Agurs v. Amoco Production Co.

480 F. Supp. 737 | W.D. La. | 1979

MEMORANDUM RULING ON MOTION FOR SUMMARY JUDGMENT

EDWIN F. HUNTER, Jr., Senior District Judge:

More than 22 years have passed since the Supreme Court determined that natural gas producers are subject to federal rate regulation. The effect that regulation is to have on landowner’s royalty interests has only recently received judicial attention. State cases were held in abeyance while producers and others conducted the litigation resulting in Mobil Oil Co. v. F. P. C., 149 U.S.App.D.C. 310, 463 F.2d 256 (D.C.Cir., 1972), cert. denied 406 U.S. 976, 92 S.Ct. 2409, 32 L.Ed.2d 676. The end result of Mobil, and later Placid,1 left it open to the courts, state and federal, to determine lease controversies between royalty owners and producers.

Counsel agree that “market value” is to be determined by Louisiana law based on the terms of the lease. The jurisprudence seems to be uniform that the existence of federal regulation fixing the maximum rate a gas producer may receive from its purchaser is absolutely no obstacle to the fixing of a higher rate as the “market value” of gas for the purpose of computing royalties.2

A recent court decision indicates that a producer may be able to obtain rate relief, at least prospectively, and that the apparent hardship potentially present may not be so severe as one might contemplate.3

Plaintiff is convinced that the decisions of the Supreme Court of Louisiana leave no doubt as to the appropriate interpretation of gas provisions requiring royalties to be paid according to “market price” or “market value.” We do not find the answer so easy. The Wall, Hall, Harris, Tyson and Sartor cases do not provide a definitive answer. Counsel for plaintiff agrees that if there is no evidentiary basis for determining “market value,” then F.P.C. regulated sales might be relevant to determine “actual” or “intrinsic value” in accordance with his alternative claim. This is a possibility we must face in the instant case. Arguably, no present sales are made on a hypothetical free market. Theoretical transactions to determine “market value” under state law may require reference to the presence of federal regulation. We understand defendant’s argument that under Louisiana law the only sales that are comparable for the determination of the market value of gas produced from the Agurs Well are interstate sales of gas of the same vintage as the gas produced from the Agurs field. We are cognizant of plaintiff’s characterization of that argument as a distortion which disregards the fact that the definition in Wall speaks of “goods bought and sold in the ordinary course of trade,” and that F.P.C. regulated sales have no relevancy whatsoever to market value.

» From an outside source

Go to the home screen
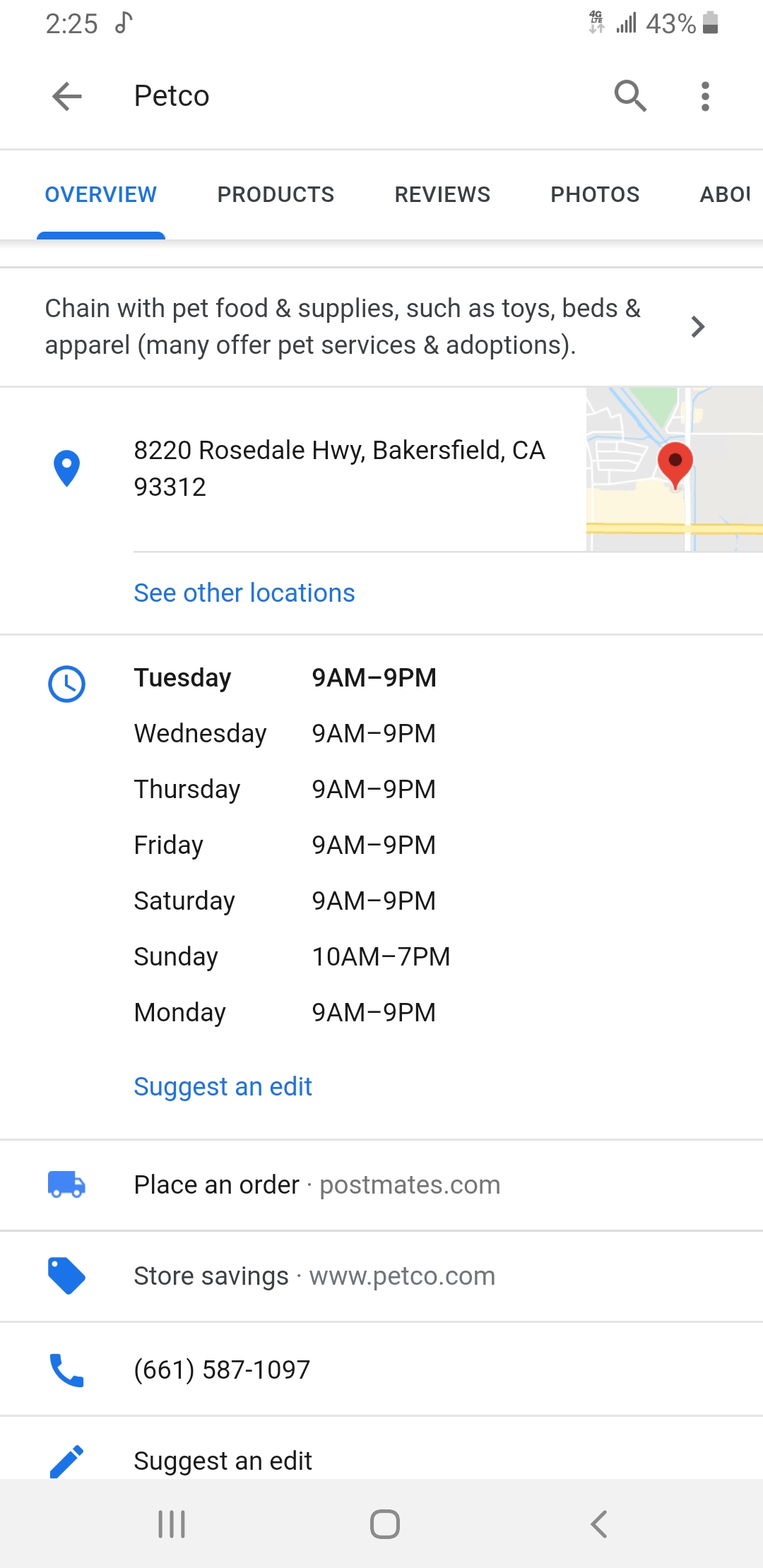Screen dimensions: 763x1568 coord(385,1524)
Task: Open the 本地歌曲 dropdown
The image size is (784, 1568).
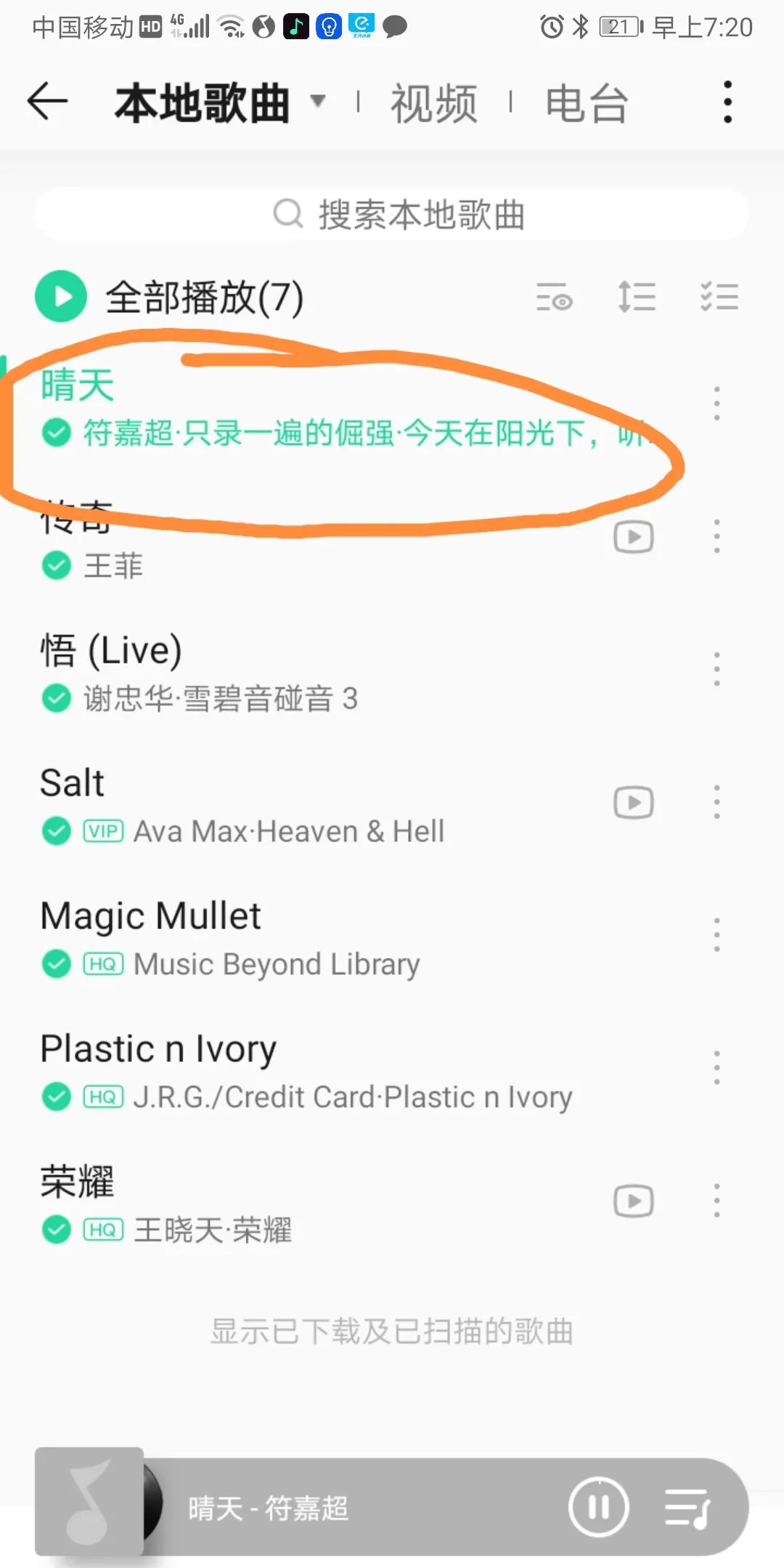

The principal thrust of defendant’s motion for partial summary judgment is that the application of Louisiana law regarding market value determination requires that the court conduct a comparability test by reference only to other sales of natural gas in the Greenwood-Waskom *739Field that are comparable to the sale of gas from the Agurs Well. The defendant’s argument is that the application of this comparability test would result, as a matter of law, in the Court’s exclusion of all other sales because “the only sales that are comparable are other interstate sales of natural gas in the Green wood-Waskom Field.”

The granting of the motion would foreclose the most significant issue left open with respect to “market value.” What sources of evidence will be admissible? Perhaps the Louisiana Supreme Court will decide when gas is irrevocably and completely dedicated to interstate commerce; the only relevant market for the purpose of determining royalty value is the interstate market. We will wait and see.

Summary judgment is not appropriate in this important litigation. Every factor possibly bearing upon the establishment of “market value” will be considered. We will receive evidence of both interstate and intrastate sales in Northwest Louisiana.

In light of the pervasive effect of federal regulation, the OPEC cartel and recent state legislation, a theoretical computation of the free “market value” of natural gas in Louisiana will present a formidable undertaking. ■

The motion for Summary Judgment should be denied. It is.

. Placid Oil v. F. P. C., 483 F.2d 880 (5th Cir. 1973), aff'd. sub nom. 417 U.S. 283, 94 S.Ct. 2328, 41 L.Ed.2d 72 (1974).

. The significance of the Mobil court’s dicta is far from clear:

“[W]e can certainly visualize the possibility that a court confronted with a contention of entitlement to a market price basis higher than the producer’s ceiling would consider it to run counter to the intention of the parties, unless there is something to rebut the fair presumption that they contemplated interstate movement and market prices compatible therewith.”

. Pennzoil Producing Co. v. F. P. C., 553 F.2d 485 (5th Cir. 1977); 439 U.S. 508, 99 S.Ct. 765, 58 L.Ed.2d 773 (1979).